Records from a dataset
═══

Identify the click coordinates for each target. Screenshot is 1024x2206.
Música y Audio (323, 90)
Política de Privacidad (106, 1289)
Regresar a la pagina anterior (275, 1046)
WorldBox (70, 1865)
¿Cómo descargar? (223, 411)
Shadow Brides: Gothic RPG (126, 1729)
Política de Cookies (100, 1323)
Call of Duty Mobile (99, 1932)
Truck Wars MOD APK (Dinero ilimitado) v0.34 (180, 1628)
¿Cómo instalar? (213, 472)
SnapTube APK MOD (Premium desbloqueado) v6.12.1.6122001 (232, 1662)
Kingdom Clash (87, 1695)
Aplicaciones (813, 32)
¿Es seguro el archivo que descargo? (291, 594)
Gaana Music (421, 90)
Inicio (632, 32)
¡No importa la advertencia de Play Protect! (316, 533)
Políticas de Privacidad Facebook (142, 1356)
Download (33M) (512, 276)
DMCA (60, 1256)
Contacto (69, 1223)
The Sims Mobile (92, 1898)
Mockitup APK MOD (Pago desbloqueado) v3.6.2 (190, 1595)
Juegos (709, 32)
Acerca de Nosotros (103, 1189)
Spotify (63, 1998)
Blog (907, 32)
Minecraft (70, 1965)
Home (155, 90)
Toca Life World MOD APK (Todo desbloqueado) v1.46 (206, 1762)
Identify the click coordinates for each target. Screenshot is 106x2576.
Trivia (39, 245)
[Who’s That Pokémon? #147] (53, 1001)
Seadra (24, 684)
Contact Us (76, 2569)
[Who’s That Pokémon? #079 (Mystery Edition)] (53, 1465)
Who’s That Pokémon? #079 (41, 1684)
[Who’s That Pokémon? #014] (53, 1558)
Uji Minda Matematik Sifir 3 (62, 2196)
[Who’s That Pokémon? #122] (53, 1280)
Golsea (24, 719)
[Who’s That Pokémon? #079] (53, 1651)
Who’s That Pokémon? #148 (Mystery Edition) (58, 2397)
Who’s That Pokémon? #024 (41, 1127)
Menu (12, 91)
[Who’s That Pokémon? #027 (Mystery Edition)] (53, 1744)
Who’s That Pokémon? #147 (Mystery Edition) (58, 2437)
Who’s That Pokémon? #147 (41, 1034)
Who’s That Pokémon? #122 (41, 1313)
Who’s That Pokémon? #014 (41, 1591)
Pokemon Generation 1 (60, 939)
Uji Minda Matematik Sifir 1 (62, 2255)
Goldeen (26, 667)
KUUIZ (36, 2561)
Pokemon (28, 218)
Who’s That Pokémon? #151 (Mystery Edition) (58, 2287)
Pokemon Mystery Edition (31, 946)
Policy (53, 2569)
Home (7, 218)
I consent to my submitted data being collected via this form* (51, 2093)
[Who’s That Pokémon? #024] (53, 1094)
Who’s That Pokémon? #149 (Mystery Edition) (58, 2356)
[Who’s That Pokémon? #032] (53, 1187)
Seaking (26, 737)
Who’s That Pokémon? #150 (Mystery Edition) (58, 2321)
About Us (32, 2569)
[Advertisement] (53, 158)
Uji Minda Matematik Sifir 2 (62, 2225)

═══

> _TASK DESCRIPTION_
The entries are to be retyped in full, with no alteration.

> _RESPONSE BELOW_
Identify the click coordinates for each target. Screenshot is 1024x2206.
Música y Audio (323, 90)
Política de Privacidad (106, 1289)
Regresar a la pagina anterior (275, 1046)
WorldBox (70, 1865)
¿Cómo descargar? (223, 411)
Shadow Brides: Gothic RPG (126, 1729)
Política de Cookies (100, 1323)
Call of Duty Mobile (99, 1932)
Truck Wars MOD APK (Dinero ilimitado) v0.34 (180, 1628)
¿Cómo instalar? (213, 472)
SnapTube APK MOD (Premium desbloqueado) v6.12.1.6122001 (232, 1662)
Kingdom Clash (87, 1695)
Aplicaciones (813, 32)
¿Es seguro el archivo que descargo? (291, 594)
Gaana Music (421, 90)
Inicio (632, 32)
¡No importa la advertencia de Play Protect! (316, 533)
Políticas de Privacidad Facebook (142, 1356)
Download (33M) (512, 276)
DMCA (60, 1256)
Contacto (69, 1223)
The Sims Mobile (92, 1898)
Mockitup APK MOD (Pago desbloqueado) v3.6.2 (190, 1595)
Juegos (709, 32)
Acerca de Nosotros (103, 1189)
Spotify (63, 1998)
Blog (907, 32)
Minecraft (70, 1965)
Home (155, 90)
Toca Life World MOD APK (Todo desbloqueado) v1.46 (206, 1762)
Identify the click coordinates for each target. Screenshot is 106x2576.
Trivia (39, 245)
[Who’s That Pokémon? #147] (53, 1001)
Seadra (24, 684)
Contact Us (76, 2569)
[Who’s That Pokémon? #079 (Mystery Edition)] (53, 1465)
Who’s That Pokémon? #079 (41, 1684)
[Who’s That Pokémon? #014] (53, 1558)
Uji Minda Matematik Sifir 3 (62, 2196)
[Who’s That Pokémon? #122] (53, 1280)
Golsea (24, 719)
[Who’s That Pokémon? #079] (53, 1651)
Who’s That Pokémon? #148 (Mystery Edition) (58, 2397)
Who’s That Pokémon? #024 (41, 1127)
Menu (12, 91)
[Who’s That Pokémon? #027 (Mystery Edition)] (53, 1744)
Who’s That Pokémon? #147 (Mystery Edition) (58, 2437)
Who’s That Pokémon? #147 (41, 1034)
Who’s That Pokémon? #122 (41, 1313)
Who’s That Pokémon? #014 (41, 1591)
Pokemon Generation 1 (60, 939)
Uji Minda Matematik Sifir 1 (62, 2255)
Goldeen (26, 667)
KUUIZ (36, 2561)
Pokemon (28, 218)
Who’s That Pokémon? #151 (Mystery Edition) (58, 2287)
Pokemon Mystery Edition (31, 946)
Policy (53, 2569)
Home (7, 218)
I consent to my submitted data being collected via this form* (51, 2093)
[Who’s That Pokémon? #024] (53, 1094)
Who’s That Pokémon? #149 (Mystery Edition) (58, 2356)
[Who’s That Pokémon? #032] (53, 1187)
Seaking (26, 737)
Who’s That Pokémon? #150 (Mystery Edition) (58, 2321)
About Us (32, 2569)
[Advertisement] (53, 158)
Uji Minda Matematik Sifir 2 (62, 2225)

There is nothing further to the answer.